If you're new here, you may want to subscribe to my RSS feed. Thanks for visiting!
Why is it so hard to answer memes? Before I was ever tagged with a meme, I was wishing I would be. Now, I’ve been tagged like five times, and every time I sit down to write them something else comes out.
This isn’t something I try to do. I want to write those meme posts, but when I sit down to write, my mind doesn’t obey me. It just goes where it goes. I need to learn some discipline.
Attaining this mental discipline is much more difficult because I can’t seem to distill the net well enough to figure out what’s going on. I need to cull my reader, but don’t know what to cut. I want it ALL. And the little RSS button makes it just so easy to think I can actually have it all. When in reality, there’s no way I can ingest it all, much less ruminate. A few information literacy skills would help me tremendously with the above-mentioned discipline issue, which is in itself a learning issue rather than a skills or knowledge issue.
If I had better information literacy skills, many of my other learning issues would be greatly helped. Could this also be true for students? ~rhetorical question~ This has me thinking about all these various ways to write and think and connect online. Good writing software ~the kind that runs on my hard drive rather than being “connected”~ is expensive, and even then you need 2 or 3 of them. Writing software sucks, generally. So why is it that you can’t write online ~move things around, save scraps, spell check, thesaurus, keeping scraps handy in the sidebar, and all that jazz~ without it being in some way social? An online program that really was *just* for writing into would be valuable to me.
Is that what tumblr is? I use tumblr as a bookmark. Only because it’s the easiest to use and most reliable right now. ~for me anyway~
I’d also like to have a password consolodator, that would allow me to make, say, 3 or 4 new passwords and categorize all my million existing passwords, and the new ones would just swallow up the old ones and they’d go away.

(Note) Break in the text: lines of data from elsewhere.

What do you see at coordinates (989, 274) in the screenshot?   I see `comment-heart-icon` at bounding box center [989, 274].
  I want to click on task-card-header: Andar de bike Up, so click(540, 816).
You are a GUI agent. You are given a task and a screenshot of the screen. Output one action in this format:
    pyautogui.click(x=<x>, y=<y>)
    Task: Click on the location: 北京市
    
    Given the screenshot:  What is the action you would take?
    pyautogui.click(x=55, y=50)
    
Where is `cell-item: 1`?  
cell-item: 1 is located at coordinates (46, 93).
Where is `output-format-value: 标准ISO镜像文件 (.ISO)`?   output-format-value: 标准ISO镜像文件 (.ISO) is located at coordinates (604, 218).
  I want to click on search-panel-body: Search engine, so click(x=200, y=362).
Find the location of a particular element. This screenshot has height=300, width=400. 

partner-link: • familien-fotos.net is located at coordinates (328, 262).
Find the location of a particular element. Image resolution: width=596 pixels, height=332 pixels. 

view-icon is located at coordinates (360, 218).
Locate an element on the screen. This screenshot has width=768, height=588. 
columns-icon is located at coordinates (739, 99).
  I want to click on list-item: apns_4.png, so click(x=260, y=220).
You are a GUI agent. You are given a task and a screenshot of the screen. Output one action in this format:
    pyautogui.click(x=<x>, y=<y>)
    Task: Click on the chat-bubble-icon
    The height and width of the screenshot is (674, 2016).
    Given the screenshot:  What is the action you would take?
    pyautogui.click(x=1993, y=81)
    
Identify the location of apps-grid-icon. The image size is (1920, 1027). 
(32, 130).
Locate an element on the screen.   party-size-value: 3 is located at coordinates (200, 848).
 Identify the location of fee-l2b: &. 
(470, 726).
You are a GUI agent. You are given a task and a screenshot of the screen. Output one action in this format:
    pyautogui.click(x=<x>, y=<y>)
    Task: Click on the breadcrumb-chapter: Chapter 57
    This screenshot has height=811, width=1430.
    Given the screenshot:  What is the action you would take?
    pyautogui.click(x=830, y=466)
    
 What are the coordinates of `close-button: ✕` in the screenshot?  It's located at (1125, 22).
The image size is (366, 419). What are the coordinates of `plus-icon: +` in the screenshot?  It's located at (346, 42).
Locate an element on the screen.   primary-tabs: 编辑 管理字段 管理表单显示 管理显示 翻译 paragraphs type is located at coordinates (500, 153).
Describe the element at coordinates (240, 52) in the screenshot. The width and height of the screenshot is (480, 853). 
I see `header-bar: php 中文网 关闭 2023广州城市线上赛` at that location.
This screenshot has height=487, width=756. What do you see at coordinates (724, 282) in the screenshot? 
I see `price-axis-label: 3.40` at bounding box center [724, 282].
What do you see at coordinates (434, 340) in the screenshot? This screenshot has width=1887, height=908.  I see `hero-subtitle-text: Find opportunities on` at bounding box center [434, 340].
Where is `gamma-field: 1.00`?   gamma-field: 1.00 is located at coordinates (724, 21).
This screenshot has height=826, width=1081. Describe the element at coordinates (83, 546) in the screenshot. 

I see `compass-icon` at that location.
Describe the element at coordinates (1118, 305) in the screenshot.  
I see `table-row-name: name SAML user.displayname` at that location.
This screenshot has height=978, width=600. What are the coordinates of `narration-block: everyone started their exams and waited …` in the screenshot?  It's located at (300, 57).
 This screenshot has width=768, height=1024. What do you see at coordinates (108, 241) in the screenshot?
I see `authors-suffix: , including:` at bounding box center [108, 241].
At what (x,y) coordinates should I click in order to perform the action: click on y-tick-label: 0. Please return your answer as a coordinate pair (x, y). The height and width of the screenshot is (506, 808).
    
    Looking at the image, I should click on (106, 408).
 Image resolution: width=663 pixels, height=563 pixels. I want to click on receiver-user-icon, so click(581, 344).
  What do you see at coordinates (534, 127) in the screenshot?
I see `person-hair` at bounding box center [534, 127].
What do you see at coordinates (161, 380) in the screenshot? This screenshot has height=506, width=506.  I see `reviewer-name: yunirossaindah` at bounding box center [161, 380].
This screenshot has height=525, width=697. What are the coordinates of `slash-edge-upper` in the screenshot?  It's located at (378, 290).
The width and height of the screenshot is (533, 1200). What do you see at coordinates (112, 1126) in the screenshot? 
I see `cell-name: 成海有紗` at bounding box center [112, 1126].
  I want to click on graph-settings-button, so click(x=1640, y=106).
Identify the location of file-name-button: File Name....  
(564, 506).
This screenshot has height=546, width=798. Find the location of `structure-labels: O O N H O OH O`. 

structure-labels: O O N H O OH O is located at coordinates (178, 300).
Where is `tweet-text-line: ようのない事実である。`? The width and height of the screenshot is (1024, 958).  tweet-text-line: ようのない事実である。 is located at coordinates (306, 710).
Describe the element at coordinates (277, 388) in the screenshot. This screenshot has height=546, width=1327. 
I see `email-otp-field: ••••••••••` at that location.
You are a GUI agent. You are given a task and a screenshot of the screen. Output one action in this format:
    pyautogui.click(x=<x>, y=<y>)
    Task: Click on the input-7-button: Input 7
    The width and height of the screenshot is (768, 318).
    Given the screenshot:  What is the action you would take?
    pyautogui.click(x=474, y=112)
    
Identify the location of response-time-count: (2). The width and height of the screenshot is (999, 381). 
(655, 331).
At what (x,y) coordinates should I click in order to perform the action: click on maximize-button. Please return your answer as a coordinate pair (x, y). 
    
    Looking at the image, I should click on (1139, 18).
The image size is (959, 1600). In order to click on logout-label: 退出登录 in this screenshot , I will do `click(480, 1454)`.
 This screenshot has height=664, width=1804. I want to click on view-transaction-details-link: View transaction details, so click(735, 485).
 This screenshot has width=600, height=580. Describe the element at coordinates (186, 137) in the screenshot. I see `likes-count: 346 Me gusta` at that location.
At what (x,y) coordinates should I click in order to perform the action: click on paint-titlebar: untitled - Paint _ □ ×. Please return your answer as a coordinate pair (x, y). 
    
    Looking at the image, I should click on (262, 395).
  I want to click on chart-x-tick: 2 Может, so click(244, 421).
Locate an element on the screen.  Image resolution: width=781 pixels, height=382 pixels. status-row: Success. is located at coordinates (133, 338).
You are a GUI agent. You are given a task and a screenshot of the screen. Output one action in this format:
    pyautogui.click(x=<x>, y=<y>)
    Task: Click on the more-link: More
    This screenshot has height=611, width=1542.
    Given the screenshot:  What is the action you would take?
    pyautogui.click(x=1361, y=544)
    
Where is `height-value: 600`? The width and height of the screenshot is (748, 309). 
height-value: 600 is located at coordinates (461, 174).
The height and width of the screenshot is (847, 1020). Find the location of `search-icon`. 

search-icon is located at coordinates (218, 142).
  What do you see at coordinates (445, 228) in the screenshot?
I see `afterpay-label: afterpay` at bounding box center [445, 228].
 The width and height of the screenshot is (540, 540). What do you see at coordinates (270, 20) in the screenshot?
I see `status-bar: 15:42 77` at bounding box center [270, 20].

But there’s more to the answering memes thing than even that. It’s about being told what to do. Making something into an assignment installs automatic resistance that’s particularly hard to overcome since this is my space. ~don’t students feel like that? yet someone is managing to teach writing~
Plus my life is double-strength, double-good crazy right now, and demands to be written.
So I said all that to say that it’s really hard to answer memes. I really need to learn some discipline.

2 responses so far ↓
1 jose // Feb 17, 2008 at 12:09 am
As far as RSS feeds, I’ve learned to speed read, and come to a blog I like. I have very few people who actually take the time to read every blog and comment every blog I write, and I usually do them the courtesy of doing the same. However, most of us are bombarded with awesome pieces, so I try my best to speed read, and when I come to something I really like, I peruse and / or star it in my GReader. As far as the memes, what can we say? You’re too cool. I get tagged some, but 5 at a time? I’m not as cool as you are, that’s for sure.
jose’s last blog post..Short Notes: Explosion When My Pen Hits, Tremendous
2 Taylor // Feb 17, 2008 at 11:21 am
Oh wait, not five at a time. I have shamefully let them pile up. It’s disgraceful.